**THE TASK:** If a line in the entries below holds the string "link", copy it.

Start of Block

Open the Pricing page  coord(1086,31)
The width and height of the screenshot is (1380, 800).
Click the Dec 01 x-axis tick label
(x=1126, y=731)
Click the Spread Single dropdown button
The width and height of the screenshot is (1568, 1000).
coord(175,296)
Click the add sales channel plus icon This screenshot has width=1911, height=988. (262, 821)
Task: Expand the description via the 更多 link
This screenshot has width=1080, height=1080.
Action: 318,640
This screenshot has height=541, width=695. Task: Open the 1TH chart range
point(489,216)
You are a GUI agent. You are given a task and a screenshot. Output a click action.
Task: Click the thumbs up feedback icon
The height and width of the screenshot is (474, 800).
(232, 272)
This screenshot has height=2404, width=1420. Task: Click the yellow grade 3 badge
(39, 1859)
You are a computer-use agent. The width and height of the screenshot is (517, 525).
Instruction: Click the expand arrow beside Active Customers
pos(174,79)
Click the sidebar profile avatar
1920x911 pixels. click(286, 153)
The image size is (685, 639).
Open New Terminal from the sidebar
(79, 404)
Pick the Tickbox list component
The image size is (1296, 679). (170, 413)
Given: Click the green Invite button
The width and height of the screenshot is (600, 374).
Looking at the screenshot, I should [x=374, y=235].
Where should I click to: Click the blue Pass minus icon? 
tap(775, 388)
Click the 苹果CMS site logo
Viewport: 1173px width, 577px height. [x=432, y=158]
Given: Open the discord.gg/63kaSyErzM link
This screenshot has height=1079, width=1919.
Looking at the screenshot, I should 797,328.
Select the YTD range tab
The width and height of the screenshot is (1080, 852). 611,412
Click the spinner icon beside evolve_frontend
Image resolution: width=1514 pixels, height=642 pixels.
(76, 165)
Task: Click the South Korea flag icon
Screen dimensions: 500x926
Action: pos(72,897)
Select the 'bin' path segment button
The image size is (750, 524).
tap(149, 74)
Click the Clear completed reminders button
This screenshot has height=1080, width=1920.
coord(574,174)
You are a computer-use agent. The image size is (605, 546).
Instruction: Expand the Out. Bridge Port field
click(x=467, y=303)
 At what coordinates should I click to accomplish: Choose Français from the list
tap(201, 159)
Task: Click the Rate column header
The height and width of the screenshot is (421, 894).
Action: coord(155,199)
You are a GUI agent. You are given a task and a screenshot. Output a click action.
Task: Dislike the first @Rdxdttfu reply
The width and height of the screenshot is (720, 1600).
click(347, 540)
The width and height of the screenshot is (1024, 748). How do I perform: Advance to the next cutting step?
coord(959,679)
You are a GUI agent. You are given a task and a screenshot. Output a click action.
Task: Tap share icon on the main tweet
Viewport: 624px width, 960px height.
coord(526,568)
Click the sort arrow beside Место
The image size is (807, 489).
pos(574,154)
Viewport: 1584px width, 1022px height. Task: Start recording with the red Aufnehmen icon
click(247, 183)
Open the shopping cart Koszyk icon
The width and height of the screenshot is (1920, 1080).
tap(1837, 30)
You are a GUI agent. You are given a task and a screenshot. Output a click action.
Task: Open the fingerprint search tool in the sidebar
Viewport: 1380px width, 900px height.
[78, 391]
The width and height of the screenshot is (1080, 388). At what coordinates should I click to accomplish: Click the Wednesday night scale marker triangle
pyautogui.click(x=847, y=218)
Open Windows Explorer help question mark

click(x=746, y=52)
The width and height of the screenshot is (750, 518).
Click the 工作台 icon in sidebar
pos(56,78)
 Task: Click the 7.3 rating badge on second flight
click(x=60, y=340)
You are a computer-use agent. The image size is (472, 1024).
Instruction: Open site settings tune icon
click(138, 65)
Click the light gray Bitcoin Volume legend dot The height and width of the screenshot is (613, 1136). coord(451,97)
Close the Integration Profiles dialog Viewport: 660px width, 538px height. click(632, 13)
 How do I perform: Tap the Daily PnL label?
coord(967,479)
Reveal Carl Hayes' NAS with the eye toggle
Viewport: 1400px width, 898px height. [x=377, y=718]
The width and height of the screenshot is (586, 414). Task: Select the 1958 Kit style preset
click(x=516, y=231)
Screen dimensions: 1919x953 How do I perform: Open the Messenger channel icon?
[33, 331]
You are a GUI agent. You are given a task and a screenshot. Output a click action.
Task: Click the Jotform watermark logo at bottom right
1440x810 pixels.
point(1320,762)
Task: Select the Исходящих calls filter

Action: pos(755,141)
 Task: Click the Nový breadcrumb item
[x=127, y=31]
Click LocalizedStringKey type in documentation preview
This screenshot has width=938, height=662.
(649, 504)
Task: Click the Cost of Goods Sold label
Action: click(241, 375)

End of Block

**REPLY:**
Task: Expand the description via the 更多 link
Given: Open the discord.gg/63kaSyErzM link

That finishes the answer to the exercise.